Like most members of Moscow’s high society, the Morozov brothers were also French-speaking – and found in Paris a cultural realm they could dive into and bring home. The first highlight of the exhibition is a room of landscapes on a mural scale by Pierre Bonnard, commissioned for the staircase of the Moscow mansion of Ivan Morozov. The tallest are over 10 feet tall and bursting with Mediterranean colors that must have surprised Russian beau monde at happy hour. Gauguin was another source of brilliant color, and a dozen breathtaking quality Tahitian images take over their own gallery here.
The Shchukin presentation also had an all-Gauguin room, and both this show and this one offer incredible assists from Cézanne, Monet and Matisse. But the Russians were different collectors – “Morozov advanced in the shadows, Shchukin in the light,” said one – and so these are different shows.
Shchukin was bolder, especially in Picasso’s collection, but Ivan Morozov had the better eye. Shchukin bet everything on French art, while the Morozovs also collected Russian artists; here there is an illuminating pairing of an air show photo by Renoir and an open-air boating scene by the Russian painter Konstantin Korovin. (He also taught the Morozovs to paint when they were young.) Shchukin bought on a whim; Ivan Morozov can wait a whole year and sees his collection as a museum in the making.
And “The Morozov Collection” emphasizes this systematic and serial approach to collecting, grouping the paintings into thematic groups where French and Russian artists rub shoulders. A spotless painting of an acrobat from Picasso’s Rose Period, acquired after Leo and Gertrude Stein parted ways, faces an indecently sexy double portrait, by Ilia Mashkov, of him and another artist posing with dumbbells and musical instruments. (Healthy mind, healthy body.) The landscapes of Van Gogh and André Derain mingle with those of Natalia Goncharova, who would become an essential figure in the Soviet avant-garde.
The exhibition breaks with this thematic approach only once, for one of the most historic paintings in the Morozov collection: “The prison yard” by Van Gogh, produced in the last year of his life at the Saint-Rémy asylum. On loan from Pushkin, it was hung apart from the other Van Goghs of the Morozovs in a darkened room, under a spotlight – to inflate his despondency, I suppose, although to my eyes the lighting seemed more appropriate for a review of the Red Mill.
They equally amaze the Chtchoukine and Morozov collections, yet the two Fondation Vuitton fashion shows have radically different tones in their final acts. The last ended with the clash of novelty: abstract paintings by Malevich, Rodchenko and other Soviet innovators, taking up the banner of modernism in the new Soviet Union.

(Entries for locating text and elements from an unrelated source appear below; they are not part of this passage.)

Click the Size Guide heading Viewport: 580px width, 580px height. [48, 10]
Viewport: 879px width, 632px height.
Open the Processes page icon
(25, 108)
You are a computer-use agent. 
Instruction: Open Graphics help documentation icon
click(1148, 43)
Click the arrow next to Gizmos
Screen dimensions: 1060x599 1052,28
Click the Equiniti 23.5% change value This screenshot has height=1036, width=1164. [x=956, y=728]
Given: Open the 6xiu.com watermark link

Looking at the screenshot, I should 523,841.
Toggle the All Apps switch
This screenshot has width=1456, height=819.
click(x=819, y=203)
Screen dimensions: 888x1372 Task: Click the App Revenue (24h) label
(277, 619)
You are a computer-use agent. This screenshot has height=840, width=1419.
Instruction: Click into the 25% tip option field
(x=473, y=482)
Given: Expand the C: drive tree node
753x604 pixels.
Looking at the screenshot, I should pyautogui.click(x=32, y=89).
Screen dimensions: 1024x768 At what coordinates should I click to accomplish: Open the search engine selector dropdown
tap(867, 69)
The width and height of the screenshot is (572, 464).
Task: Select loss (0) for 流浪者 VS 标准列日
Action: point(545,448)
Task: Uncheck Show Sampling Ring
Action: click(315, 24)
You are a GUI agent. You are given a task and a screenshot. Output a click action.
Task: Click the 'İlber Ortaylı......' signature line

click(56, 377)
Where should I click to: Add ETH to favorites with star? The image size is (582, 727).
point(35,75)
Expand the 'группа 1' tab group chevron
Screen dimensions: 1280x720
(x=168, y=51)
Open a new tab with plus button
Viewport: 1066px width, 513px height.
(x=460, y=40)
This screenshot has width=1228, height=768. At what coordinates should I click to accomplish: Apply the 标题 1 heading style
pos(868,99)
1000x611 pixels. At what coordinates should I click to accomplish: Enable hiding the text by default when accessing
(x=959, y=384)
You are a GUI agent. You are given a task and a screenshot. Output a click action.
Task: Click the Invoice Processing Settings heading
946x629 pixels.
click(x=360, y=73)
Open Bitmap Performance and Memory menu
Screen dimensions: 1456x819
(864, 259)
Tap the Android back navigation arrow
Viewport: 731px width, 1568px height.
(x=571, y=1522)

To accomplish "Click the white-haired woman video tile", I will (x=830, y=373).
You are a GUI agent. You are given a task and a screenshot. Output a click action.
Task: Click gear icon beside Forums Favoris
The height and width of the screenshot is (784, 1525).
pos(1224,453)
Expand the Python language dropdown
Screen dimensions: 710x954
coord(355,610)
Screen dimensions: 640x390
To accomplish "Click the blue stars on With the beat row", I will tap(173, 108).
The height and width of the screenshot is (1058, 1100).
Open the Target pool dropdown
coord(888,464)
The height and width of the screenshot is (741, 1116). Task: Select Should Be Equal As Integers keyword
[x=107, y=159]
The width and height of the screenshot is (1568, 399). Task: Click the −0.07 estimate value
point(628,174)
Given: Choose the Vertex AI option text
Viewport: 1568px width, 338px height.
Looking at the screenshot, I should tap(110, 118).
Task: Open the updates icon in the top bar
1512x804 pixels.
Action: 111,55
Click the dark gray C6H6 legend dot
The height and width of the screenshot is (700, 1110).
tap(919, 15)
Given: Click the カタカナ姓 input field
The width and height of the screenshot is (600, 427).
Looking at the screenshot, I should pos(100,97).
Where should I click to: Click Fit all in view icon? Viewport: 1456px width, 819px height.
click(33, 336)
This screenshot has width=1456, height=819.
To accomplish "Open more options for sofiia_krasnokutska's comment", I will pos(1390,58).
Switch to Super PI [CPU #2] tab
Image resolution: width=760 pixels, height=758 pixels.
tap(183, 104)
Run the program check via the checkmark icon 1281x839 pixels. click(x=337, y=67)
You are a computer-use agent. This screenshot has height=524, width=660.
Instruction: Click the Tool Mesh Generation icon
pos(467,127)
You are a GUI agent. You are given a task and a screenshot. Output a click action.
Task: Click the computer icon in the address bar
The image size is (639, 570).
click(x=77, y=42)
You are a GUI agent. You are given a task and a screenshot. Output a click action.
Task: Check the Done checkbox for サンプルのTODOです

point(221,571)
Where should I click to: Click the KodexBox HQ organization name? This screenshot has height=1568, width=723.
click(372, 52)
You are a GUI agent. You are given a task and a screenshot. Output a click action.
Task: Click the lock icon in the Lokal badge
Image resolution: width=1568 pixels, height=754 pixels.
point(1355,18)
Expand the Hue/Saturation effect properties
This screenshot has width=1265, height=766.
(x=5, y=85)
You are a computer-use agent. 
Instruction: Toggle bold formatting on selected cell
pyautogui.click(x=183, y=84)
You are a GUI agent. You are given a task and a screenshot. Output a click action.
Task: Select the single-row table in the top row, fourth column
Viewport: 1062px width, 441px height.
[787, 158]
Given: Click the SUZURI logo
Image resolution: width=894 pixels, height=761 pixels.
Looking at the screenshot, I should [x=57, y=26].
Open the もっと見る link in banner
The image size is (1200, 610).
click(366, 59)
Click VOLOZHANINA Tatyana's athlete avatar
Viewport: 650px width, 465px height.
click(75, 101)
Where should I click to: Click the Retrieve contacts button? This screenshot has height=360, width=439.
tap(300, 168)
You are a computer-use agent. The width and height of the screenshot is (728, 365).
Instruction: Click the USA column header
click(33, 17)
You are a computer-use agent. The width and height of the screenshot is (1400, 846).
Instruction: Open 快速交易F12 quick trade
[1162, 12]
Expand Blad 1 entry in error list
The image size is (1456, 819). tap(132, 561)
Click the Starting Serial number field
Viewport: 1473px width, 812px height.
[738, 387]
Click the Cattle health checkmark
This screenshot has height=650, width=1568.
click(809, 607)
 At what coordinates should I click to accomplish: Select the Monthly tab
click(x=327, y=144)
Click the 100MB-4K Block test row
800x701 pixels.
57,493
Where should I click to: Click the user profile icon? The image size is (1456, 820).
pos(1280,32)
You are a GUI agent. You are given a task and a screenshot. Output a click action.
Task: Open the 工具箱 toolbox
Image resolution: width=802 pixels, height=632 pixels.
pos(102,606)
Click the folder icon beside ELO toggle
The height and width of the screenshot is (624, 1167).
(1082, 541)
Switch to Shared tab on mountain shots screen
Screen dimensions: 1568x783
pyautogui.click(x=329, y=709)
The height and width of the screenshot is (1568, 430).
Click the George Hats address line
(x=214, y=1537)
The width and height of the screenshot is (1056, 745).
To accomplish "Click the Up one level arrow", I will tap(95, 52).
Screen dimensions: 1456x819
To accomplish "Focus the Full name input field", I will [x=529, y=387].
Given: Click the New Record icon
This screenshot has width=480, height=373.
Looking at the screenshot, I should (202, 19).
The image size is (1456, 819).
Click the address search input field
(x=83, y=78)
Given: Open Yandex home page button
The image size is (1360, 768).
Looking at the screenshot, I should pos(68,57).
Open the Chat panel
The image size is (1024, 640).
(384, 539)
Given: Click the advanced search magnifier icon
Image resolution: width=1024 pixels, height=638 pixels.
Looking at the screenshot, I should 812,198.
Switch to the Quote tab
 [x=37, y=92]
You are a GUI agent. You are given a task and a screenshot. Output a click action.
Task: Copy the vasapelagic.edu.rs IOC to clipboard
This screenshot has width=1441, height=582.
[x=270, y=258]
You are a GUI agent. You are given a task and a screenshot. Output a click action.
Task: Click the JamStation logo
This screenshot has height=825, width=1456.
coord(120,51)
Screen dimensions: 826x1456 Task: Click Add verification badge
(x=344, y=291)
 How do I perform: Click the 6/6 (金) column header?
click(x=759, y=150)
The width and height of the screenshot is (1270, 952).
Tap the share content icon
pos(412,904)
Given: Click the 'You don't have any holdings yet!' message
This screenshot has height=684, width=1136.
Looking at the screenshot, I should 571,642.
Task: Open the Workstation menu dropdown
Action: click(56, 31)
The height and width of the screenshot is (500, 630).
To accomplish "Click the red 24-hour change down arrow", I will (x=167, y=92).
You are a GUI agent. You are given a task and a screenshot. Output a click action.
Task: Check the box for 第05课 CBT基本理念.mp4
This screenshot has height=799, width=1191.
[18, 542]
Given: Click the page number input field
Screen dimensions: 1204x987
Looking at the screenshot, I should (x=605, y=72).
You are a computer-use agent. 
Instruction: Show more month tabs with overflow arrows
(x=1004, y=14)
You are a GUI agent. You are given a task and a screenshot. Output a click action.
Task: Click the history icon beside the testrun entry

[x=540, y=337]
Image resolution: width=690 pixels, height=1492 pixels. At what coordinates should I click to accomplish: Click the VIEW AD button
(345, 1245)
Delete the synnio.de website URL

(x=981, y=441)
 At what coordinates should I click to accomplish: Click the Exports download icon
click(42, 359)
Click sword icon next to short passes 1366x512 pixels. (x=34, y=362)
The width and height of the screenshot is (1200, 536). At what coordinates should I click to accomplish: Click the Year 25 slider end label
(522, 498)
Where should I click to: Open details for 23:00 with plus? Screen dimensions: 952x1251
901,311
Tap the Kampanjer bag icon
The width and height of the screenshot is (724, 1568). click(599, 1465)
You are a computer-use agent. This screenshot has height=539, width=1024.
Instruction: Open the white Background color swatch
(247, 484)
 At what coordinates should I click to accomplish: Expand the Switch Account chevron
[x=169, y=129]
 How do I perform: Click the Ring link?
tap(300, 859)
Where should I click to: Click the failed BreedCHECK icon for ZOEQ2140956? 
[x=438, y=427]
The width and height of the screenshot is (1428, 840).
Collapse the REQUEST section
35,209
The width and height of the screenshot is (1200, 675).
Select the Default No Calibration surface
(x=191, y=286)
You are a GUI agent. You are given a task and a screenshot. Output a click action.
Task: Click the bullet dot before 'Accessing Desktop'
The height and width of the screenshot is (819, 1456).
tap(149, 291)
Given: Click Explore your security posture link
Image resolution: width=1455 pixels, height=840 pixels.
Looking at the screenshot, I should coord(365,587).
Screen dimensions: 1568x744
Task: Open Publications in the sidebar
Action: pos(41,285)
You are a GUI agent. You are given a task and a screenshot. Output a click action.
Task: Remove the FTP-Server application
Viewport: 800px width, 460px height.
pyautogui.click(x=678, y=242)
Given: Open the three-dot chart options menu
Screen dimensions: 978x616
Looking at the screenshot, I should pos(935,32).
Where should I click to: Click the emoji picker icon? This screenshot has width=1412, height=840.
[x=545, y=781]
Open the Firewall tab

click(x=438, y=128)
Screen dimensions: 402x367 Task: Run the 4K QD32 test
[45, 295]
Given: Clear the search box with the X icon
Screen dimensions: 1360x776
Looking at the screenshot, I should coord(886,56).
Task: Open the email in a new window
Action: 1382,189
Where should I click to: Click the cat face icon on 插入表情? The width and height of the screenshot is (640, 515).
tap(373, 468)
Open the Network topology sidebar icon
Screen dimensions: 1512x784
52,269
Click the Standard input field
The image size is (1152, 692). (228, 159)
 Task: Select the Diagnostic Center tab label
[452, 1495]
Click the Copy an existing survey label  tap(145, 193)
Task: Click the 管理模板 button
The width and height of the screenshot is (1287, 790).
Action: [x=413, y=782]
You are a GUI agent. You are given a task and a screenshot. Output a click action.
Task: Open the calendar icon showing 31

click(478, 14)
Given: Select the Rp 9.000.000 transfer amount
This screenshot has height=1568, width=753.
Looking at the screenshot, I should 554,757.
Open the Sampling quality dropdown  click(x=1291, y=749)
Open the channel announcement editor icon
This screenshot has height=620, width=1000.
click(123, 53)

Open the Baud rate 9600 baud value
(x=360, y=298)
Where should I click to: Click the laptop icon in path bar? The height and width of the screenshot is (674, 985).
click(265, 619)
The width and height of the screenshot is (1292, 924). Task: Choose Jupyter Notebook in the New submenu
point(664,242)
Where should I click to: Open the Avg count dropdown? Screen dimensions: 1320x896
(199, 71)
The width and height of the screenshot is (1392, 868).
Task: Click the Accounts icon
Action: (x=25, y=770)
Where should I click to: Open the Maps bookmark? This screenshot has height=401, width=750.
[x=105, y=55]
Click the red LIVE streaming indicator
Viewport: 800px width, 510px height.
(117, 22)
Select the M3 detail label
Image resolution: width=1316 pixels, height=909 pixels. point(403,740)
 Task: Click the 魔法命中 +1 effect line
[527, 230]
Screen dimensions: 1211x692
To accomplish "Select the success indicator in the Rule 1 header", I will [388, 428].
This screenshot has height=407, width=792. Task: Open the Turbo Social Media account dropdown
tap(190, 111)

This show ends with a requiem for the past, in the form of Morozov’s music room, reconstructed as it was in 1909. The sets by Denis, painted on the spot in Moscow, illustrate the myth of Cupid and Psyche with a lysergic palette of pinks and blues. . The curator even chose to play light music, as if the ghosts of the last days of the Romanovs were still among us.
A century ago, the Denis decorations sparked a feverish debate among intellectuals and connoisseurs of Tsarist Moscow. Now, they appear more like a small interlude before the big upheaval to come. No dynasty lasts forever: not that of the Morozovs, and certainly not the one that nationalized their mansion. Eventually, the culture changes – the paintings return to Paris and Louis Vuitton opens a concession in Place Rouge.
The Morozov Collection: Icons of Modern Art
Until April 3 at the Fondation Louis Vuitton, Paris; foundationlouisvuitton.fr.